5, rue Sébastien-Bottin
Sous un très grand format, Georges Lemoine et Roger Grenier donnent vie à l'adresse mythique de la maison Gallimard. Le premier en croque les façades avant et arrière ainsi que plusieurs pièces : des salons, dont celui du Comité de lecture, les sous-sols, le bureau de Philippe Sollers ou le « couloir aux manuscrits ». Dans sa galerie de portraits figurent Proust, Breton, Malraux, Yourcenar ou Sartre. Roger Grenier, de son côté, entré chez Gallimard après-guerre, passe en revue les multiples lieux liés à son histoire.

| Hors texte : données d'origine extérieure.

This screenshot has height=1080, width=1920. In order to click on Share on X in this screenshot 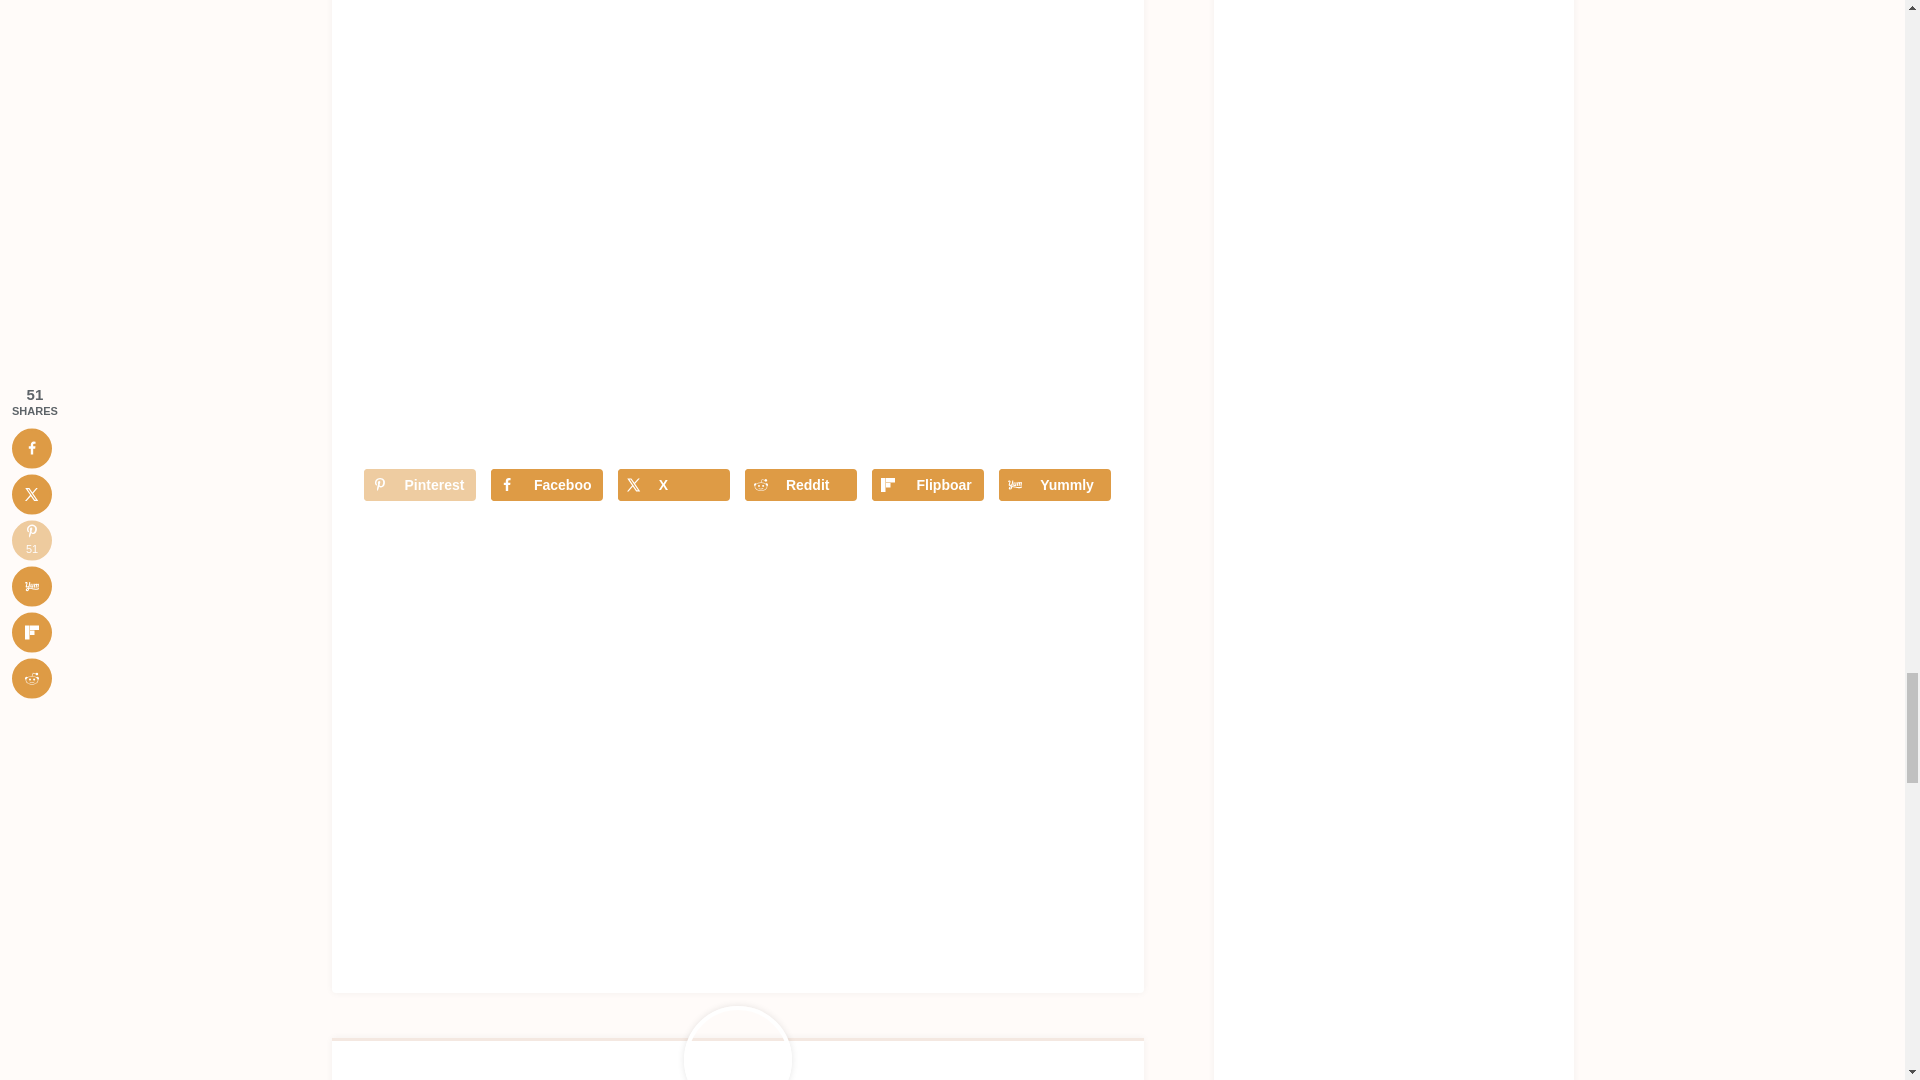, I will do `click(674, 484)`.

Jusqu'à la rue Sébastien-Bottin dont le morceau où s'installe l'éditeur en 1930 s'appelle alors rue de Beaune. Et qui, au printemps dernier, a pris le nom de rue Gaston Gallimard.
118 p., 29,90 €

Le roman du XXe
« Quel serait pour vous le roman représentatif du 20e siècle ? ». À cette question posée par La Nouvelle Revue française, ont répondu une trentaine d'écrivains de nationalités différentes. Leurs textes sont réunis dans Le roman du XXe coordonné par Jean Rouaud. Antonio Tabucchi a retenu Si c'est un homme de Primo Levi, Martin Amis Bruit de fond de Don DeLillo, Djian Céline, Thar Ben Jelloun Pedro Paramo de Juan Rulfo, Jens Christian Grondahl Histoires de Claude Simon, Amos Oz La Storia d'Elsa Morante, Javier Marias Le Guépard de Lampedusa, Alain Mabanckou Le Tunnel d'Ernesto Sabato ou Pierre Péju Austerlitz de W.G. Sebald. Deux contributeurs ont choisi Malaparte, Pierre Assouline Kaputt et Stéphane Audeguy La Peau.
266 p., 22,50 €

Correspondance Gaston Gallimard-Jean Paulhan
« Cher Gaston, il me semble que ma vie véritable a commencé le soir où vous êtes venu me proposer (dans cet horrible cave du ministère) d'entrer à la NRF. Depuis lors, il me semble aussi que j'ai eu chaque jour plus d'amitié pour vous et plus de confiance. Ca fait bien vingt-quatre ans que vous êtes venu me voir avec Jacques |Rivière]. Alors, vous vous rendez compte. » Cette lettre, Jean Paulhan l'écrit à son patron le 25 août 1945, à une époque difficile pour l'édition française, et donc pour Gallimard. Elle figure dans la correspondance entre les deux hommes enfin publiée. Il s'agit principalement d'une correspondance de travail – il est surtout question de la revue et des auteurs qui y sont publiés, ou non – rendant compte, à sa façon, de la vie littéraire française du lendemain de la Première Guerre mondiale aux années 1960. Une correspondance sans réelles révélations, ses deux interlocuteurs doivent régulièrement se voir, mais qui montre qu'une amitié, à défaut d'une vraie intimité, a lié Gaston et Jean (qui, après-guerre, termine ses lettres par d'affectueux « Je vous embrasse »). Sans que, pourtant, ils n'abandonnent jamais le vouvoiement – alors que Paulhan tutoie Claude Gallimard.
606 p., 29,50 €
Michel Paquot
Décembre 2011

Michel Paquot est journaliste indépendant.